### Work instructions
Set down exactly the lines below between the line holding "You are a computer-use agent." and the line holding "Instruction: Click the Tasks checkbox icon", inclusive; no other line belongs in the answer.

### Records to use
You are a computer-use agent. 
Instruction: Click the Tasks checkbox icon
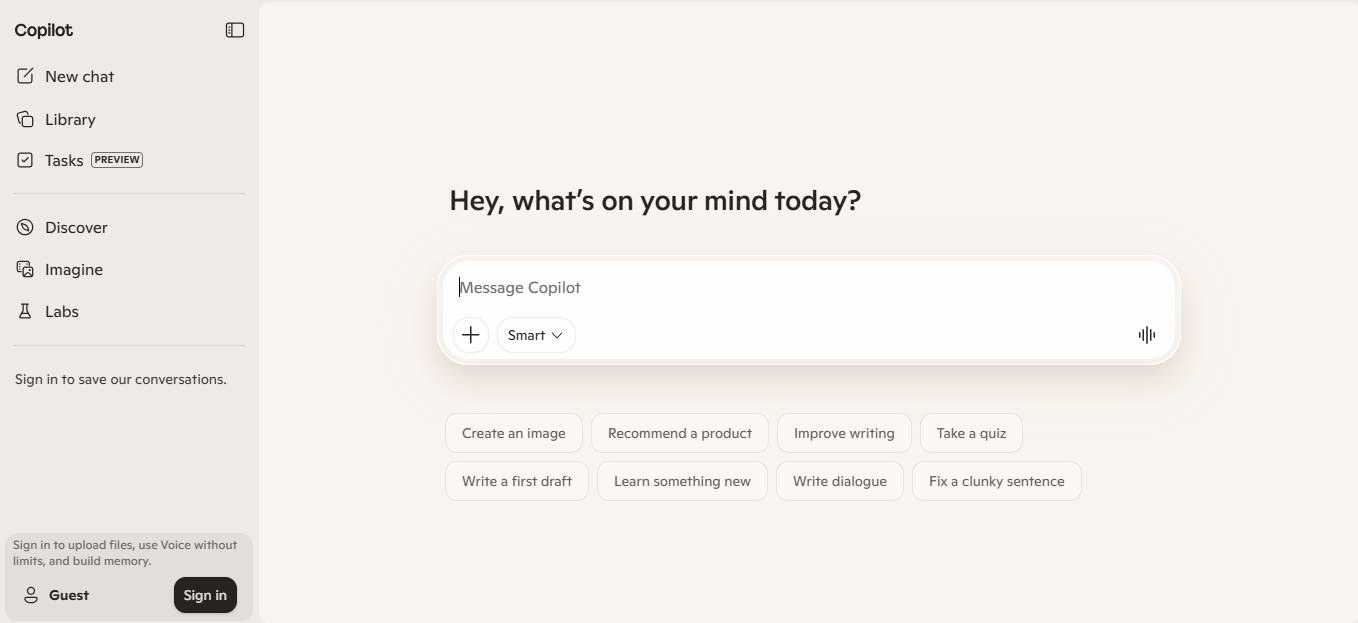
* * *
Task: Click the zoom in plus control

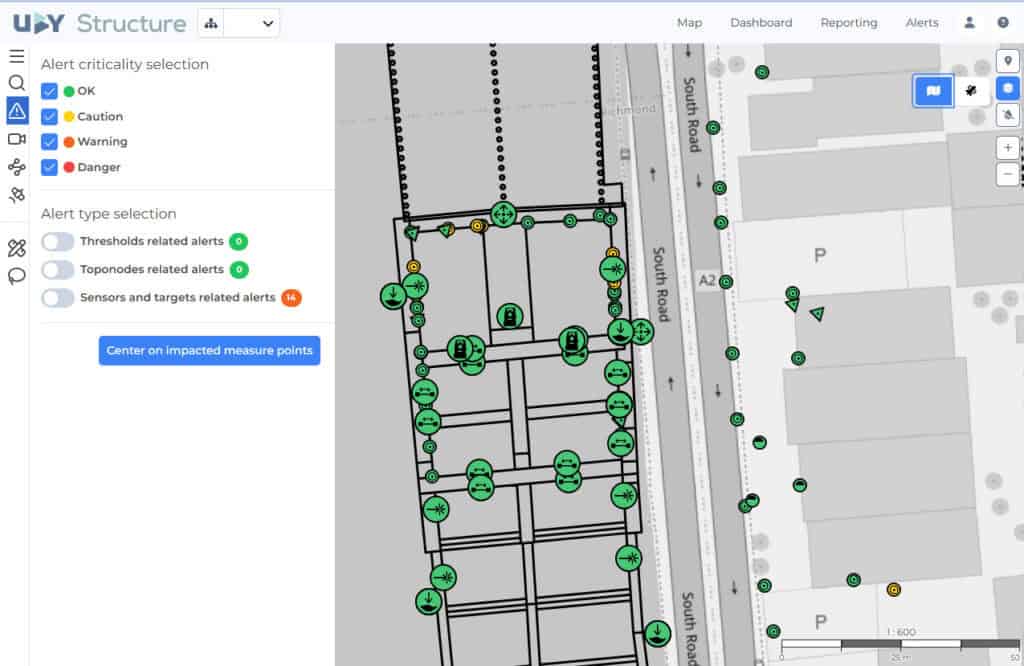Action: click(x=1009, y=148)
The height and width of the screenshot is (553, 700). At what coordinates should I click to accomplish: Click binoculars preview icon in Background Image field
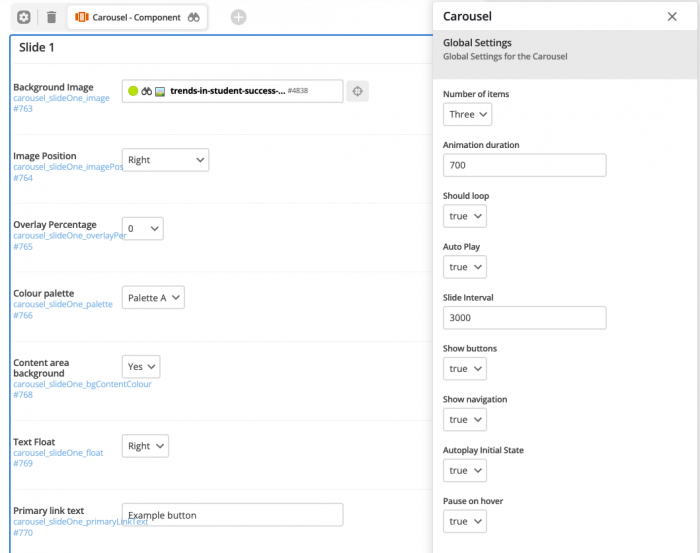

### Result for this exercise
You are a computer-use agent. 
Instruction: Click the Tasks checkbox icon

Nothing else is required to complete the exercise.